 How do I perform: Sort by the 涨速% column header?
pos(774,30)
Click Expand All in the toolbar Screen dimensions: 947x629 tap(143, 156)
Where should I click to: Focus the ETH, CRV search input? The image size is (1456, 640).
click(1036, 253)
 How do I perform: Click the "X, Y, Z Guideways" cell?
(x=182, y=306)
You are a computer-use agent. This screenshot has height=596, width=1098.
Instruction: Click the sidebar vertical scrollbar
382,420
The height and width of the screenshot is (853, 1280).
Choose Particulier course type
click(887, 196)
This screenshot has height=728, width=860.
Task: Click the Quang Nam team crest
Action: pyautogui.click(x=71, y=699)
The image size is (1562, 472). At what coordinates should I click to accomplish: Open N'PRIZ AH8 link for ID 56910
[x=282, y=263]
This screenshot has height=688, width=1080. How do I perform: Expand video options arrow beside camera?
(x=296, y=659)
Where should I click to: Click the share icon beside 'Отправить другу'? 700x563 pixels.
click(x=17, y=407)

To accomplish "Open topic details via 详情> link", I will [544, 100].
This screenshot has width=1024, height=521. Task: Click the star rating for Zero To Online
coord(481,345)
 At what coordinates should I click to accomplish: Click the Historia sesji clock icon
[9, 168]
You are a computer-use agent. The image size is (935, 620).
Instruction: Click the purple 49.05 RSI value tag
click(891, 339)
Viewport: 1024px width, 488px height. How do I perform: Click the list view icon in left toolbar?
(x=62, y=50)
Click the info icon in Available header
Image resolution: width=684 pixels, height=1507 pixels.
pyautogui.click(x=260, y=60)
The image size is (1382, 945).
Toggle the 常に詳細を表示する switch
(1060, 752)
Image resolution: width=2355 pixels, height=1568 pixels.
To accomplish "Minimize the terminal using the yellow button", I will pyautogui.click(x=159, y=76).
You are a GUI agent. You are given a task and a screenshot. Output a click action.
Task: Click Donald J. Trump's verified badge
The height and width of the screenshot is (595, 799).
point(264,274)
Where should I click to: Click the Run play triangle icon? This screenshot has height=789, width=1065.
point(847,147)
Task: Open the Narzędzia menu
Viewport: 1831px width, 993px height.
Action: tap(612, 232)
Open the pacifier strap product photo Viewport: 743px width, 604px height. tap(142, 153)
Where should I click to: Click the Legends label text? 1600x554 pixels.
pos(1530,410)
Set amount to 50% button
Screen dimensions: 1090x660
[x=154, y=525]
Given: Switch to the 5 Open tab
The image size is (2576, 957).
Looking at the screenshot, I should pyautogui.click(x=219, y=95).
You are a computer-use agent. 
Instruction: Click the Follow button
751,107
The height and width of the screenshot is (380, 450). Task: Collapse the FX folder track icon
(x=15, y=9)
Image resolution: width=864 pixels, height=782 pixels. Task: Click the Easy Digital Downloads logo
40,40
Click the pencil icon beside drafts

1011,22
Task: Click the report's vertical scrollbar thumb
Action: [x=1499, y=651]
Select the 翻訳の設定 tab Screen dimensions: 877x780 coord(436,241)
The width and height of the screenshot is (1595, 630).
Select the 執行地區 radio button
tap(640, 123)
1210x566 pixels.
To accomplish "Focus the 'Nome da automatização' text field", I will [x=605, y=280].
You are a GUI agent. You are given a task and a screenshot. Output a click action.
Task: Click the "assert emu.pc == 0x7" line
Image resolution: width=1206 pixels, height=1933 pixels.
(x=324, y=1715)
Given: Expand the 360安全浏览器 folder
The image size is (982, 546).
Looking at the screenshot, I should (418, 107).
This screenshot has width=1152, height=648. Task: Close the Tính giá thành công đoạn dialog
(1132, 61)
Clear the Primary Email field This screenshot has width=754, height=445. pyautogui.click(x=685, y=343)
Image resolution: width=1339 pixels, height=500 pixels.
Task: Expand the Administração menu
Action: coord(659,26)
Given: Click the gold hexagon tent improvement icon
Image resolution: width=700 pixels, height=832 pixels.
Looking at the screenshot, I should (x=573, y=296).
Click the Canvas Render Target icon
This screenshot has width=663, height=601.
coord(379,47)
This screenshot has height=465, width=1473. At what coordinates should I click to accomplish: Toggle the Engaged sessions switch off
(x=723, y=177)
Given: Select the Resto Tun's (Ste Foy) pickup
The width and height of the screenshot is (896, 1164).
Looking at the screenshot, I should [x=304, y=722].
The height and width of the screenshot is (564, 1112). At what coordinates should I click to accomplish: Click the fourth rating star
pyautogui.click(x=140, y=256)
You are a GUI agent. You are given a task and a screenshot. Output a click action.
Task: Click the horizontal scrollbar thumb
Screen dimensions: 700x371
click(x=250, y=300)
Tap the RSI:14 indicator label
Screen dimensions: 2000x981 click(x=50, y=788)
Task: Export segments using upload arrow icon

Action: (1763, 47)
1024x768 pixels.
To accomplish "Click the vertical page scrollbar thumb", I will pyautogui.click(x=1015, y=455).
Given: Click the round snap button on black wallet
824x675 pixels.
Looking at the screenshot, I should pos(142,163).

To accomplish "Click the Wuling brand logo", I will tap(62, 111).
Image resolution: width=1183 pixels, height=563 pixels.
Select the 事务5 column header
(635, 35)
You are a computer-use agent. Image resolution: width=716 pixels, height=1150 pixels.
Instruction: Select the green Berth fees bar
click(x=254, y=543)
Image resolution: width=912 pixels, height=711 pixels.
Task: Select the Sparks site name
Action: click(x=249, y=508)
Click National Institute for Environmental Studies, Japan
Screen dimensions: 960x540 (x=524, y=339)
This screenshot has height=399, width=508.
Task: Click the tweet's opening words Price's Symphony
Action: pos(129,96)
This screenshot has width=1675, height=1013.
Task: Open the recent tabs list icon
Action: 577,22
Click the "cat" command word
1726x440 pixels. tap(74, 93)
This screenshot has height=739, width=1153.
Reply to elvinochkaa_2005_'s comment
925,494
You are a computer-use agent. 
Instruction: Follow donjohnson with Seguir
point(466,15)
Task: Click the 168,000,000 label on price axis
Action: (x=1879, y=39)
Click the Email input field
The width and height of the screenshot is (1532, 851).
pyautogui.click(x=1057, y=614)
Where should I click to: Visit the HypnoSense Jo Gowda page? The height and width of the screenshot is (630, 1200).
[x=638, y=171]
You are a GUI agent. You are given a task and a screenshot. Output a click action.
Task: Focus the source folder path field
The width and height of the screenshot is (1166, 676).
━━━━━━━━━━━━━━━━
→ **Work item**: Return every line from the material that contains the word "computer".

→ **Task solution**:
You are a computer-use agent. This screenshot has height=596, width=1098.
You are a computer-use agent. The image size is (935, 620).
You are a computer-use agent. 
You are a computer-use agent. Image resolution: width=716 pixels, height=1150 pixels.
You are a computer-use agent. 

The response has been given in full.